Cloning a socket connection, using other port numbers

Hello everybody,

I've coded a multi-client server based on internet sockets using the scheme
listen on port X-accept-fork, exactly like beej's guide

At some point I would like to establish a secondary connection between a client and the server-child serving him.

I was considering the server-child bind() a socket to port X+1 listen() to it and then accept() a connect()ion by the client.But that can't be done, because if 2 server-children do that simultaneously, one would get "address already in use" error.

So then I've considered the client listen()ing on the Y+1 port (Y is the port assigned to the client's socket automatically by the primary connect() ).But my problem here is how can I find this port ? getpeername() on client's socket gives me the server's address & port.Is there any function giving the local address & port ?

I know that some problems remain. I am not guaranteed that port Y+1 is available.

A possible solution is that the client could send a free port number to the server through the primary connection and then the server-child connect()s to that port.

Or another one: The server-child knows the client's Y port when server-parent accepted() the connection.So server-child could send it back to the client.

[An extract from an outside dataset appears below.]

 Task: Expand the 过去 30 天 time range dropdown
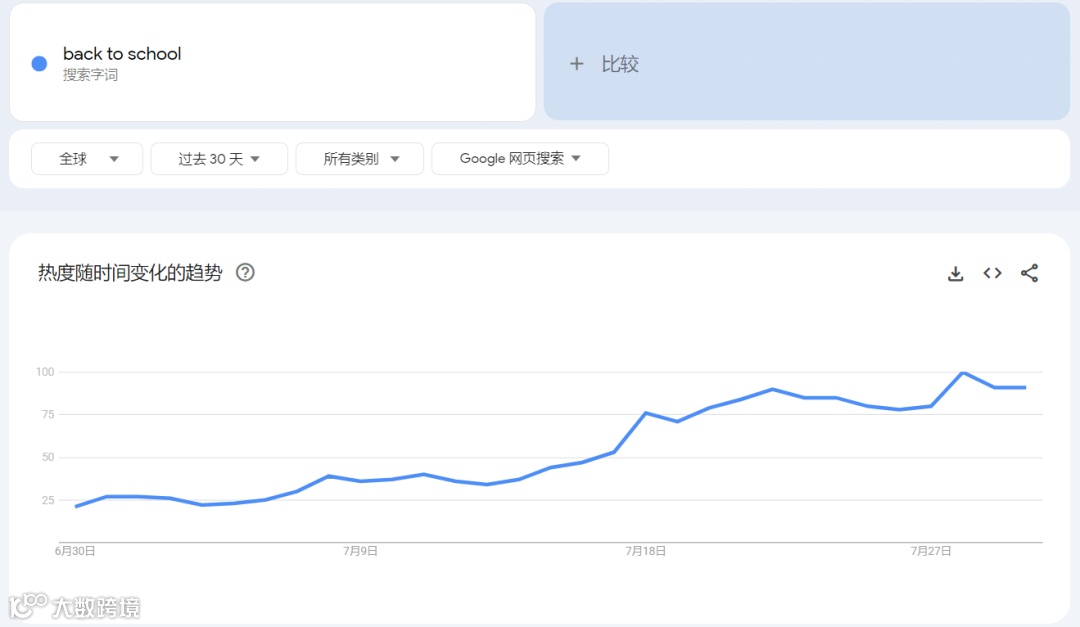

But these aren't elegant solutions.Have you any ideas or suggestions?

Thank you

well, to me that sounds all a bit complicated. why not accept new connections on one specified port,then if a client wants another connection, it just asks at that same port again. if a connection is accepted it gets it own socket. there is no need to chose a port for every connection the server gets in. if you have to choose ports within the client, just do it randomly above 1024 and retry if one wont open.

Have a look at how the FTP protocol does this, then look at the problems this causes and why it's not simple how FTP traverses firewalls.

For what reason do you need a secondary connection when you already have a pefectly good established connection between the client and server?

Another couple of examples

(a) X's DISPLAY environment variable, where the host and port are encoded in a single string (port = display+6000)

(b) CORBA, where an IOR contains hostname and port

Both of these have problems when it comes to firewalls, the best solution for X for instance is using Xnest to proxy the display on the far side of the firewall.

CORBA introduced bidirectional-IOP to help solve the firewall-traversal problem by attempting to reuse existing connections.